Status: Inaccurate/Solved
Optimal value (cvx_optval): +9.89173

Using the input you have provided, the problem is solved to reported oiptimality by all three of SDPT3, SeDuMi, and Mosek, and all within agreement with each other within tolerance. The optimal u_i values go up to ~ 1e4, which is a little large, but doesn’t seem to present a problem (although perhaps it does in post-processing?)

I haven’t tried to figure out what you are doing with your post-CVX calculations, because that is not part of your CVX optimization problem, But perhaps you are doing something different from the paper there.

Dear Mark,
As I mentioned before the status of the solver, most of the time is “Status: Inaccurate/Solved”. To consider a proper solution the status shouldn’t be just “Status: Solved”?

You provided one problem instance (one set of input data), and I wrote what happened when I ran the problem.

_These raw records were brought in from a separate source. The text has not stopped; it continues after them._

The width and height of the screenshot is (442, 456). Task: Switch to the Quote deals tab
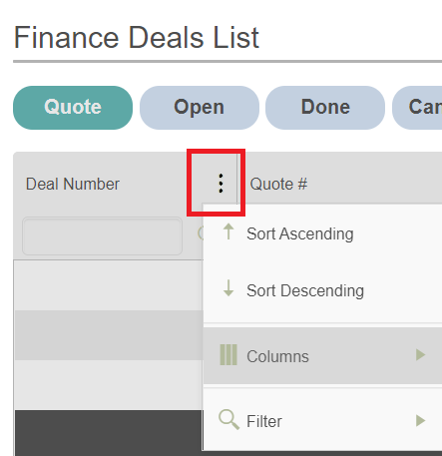[x=73, y=108]
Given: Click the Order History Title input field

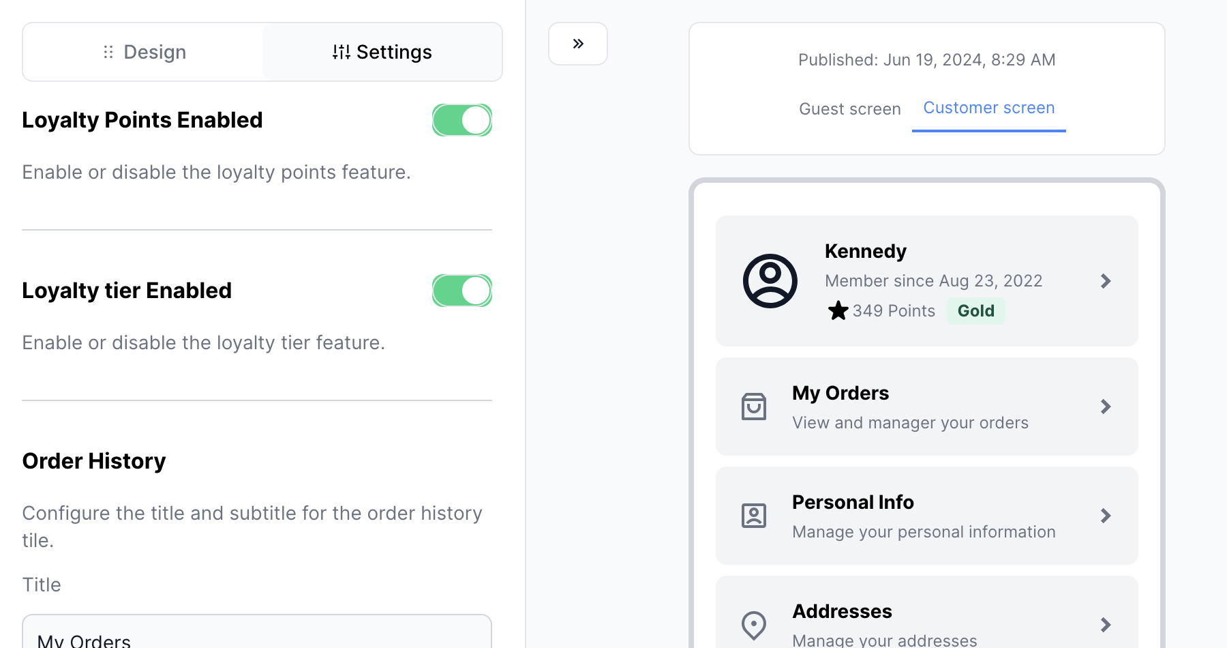Looking at the screenshot, I should [257, 634].
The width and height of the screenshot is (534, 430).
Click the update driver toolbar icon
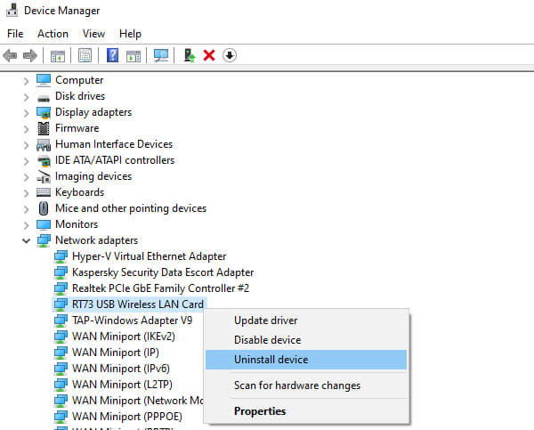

If Status is Inaccurate/Solved, the solver was not able to achieve the requested accuracy. That cold be because of a numerically challenging problem, or just because the solver isn’t that robust. It may happen that SDPT3 gets Inaccurate/Solved, but Mosek, which is more numerically robust can acheve solved. BTW, don’t assume that all the runs made by the paper’s authors were necessarily “clean”. For al we know, you may be the 2nd person in the world (and me, the 3rd) to ever attempt the method in the paper.

Dear Mark,
thanks a lot for kind reply. I see… Ccould you let me know your opinion about this remain question:

That shouldn’t make a difference, presuming you follow CVX’s syntax for specifying SDPs. CVX converts all 2 by 2 SDPs into (rotated) Second Order Cone constraints before providing the problem to the solver. You could instead do this yourself. The paper started with a rotated second order cone constraint and formulated it as a 2 by 2 SDP. CVX converts it back before calling the solver.

Dear Mark,
I see…!
Once again, thank you very much for time and attention. I really appreciate it.